What the exercise asks —
Take the lines from the one containing "Given: Open the post options three-dot menu" through the end of the material and write them out exactly, omitting pictures.

.....

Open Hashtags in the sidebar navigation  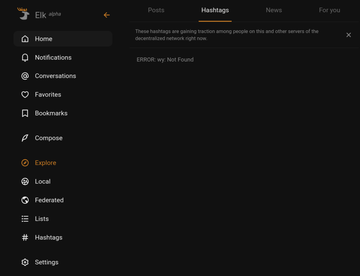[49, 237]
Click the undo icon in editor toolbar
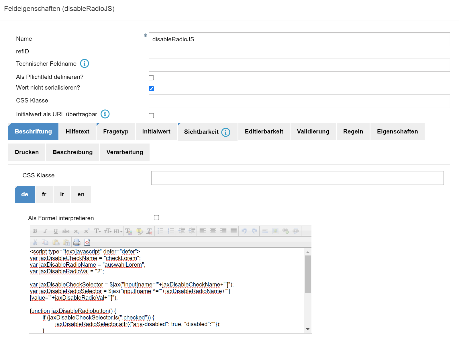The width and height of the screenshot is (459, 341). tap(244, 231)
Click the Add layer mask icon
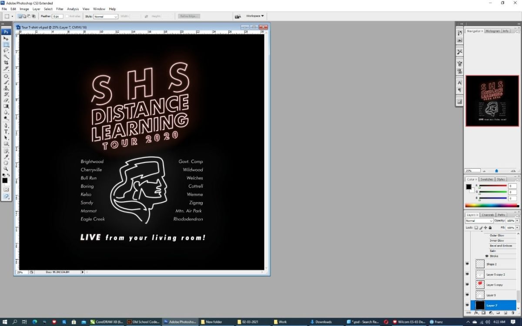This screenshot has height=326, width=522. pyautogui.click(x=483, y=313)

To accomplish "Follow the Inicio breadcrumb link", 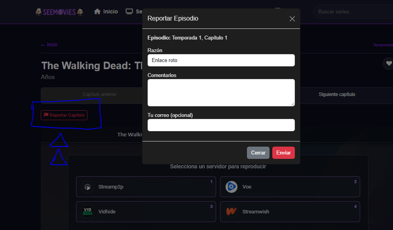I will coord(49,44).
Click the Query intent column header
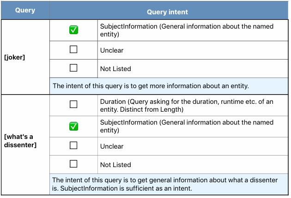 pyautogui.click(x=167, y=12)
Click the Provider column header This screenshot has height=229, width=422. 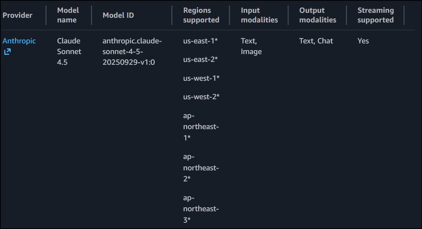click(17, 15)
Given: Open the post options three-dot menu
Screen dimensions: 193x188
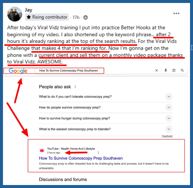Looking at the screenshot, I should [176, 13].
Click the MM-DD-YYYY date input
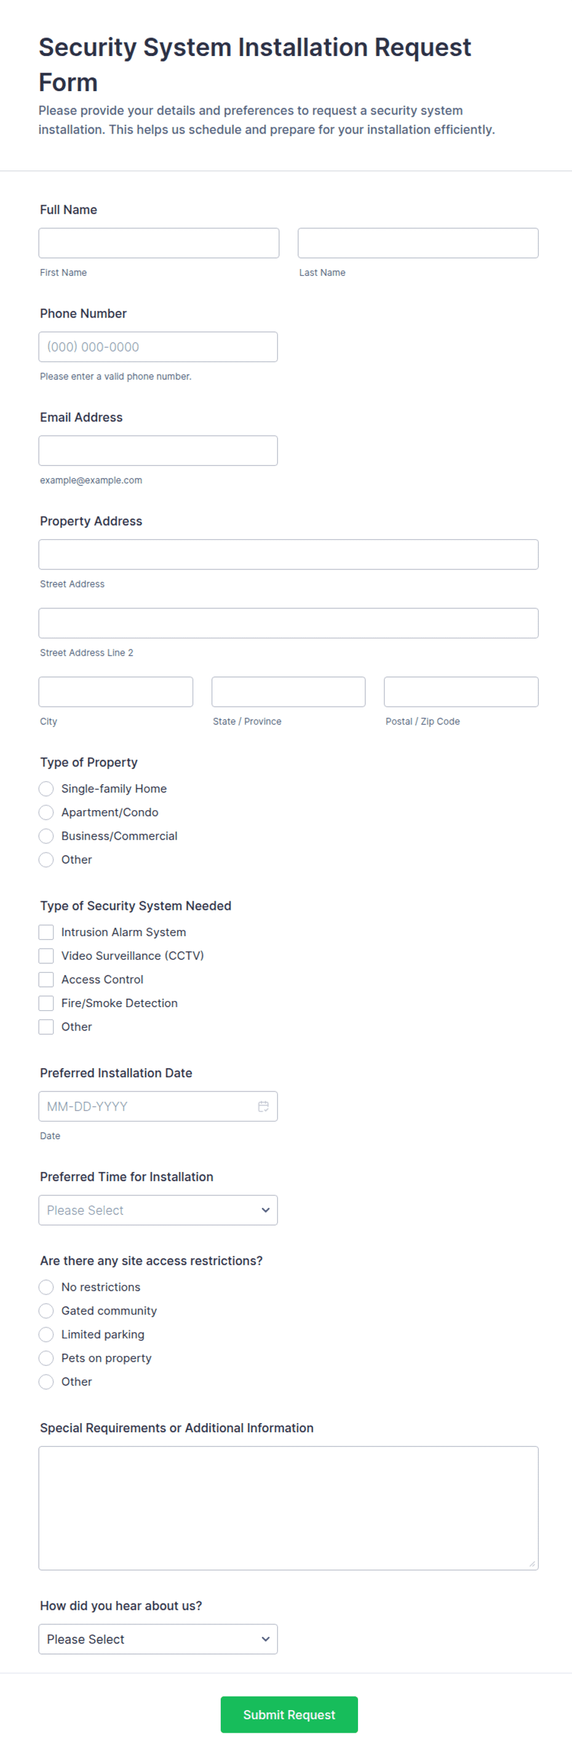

.....

Response —
Given: Open the post options three-dot menu
Screen dimensions: 193x188
Looking at the screenshot, I should [176, 13].
Click the MM-DD-YYYY date input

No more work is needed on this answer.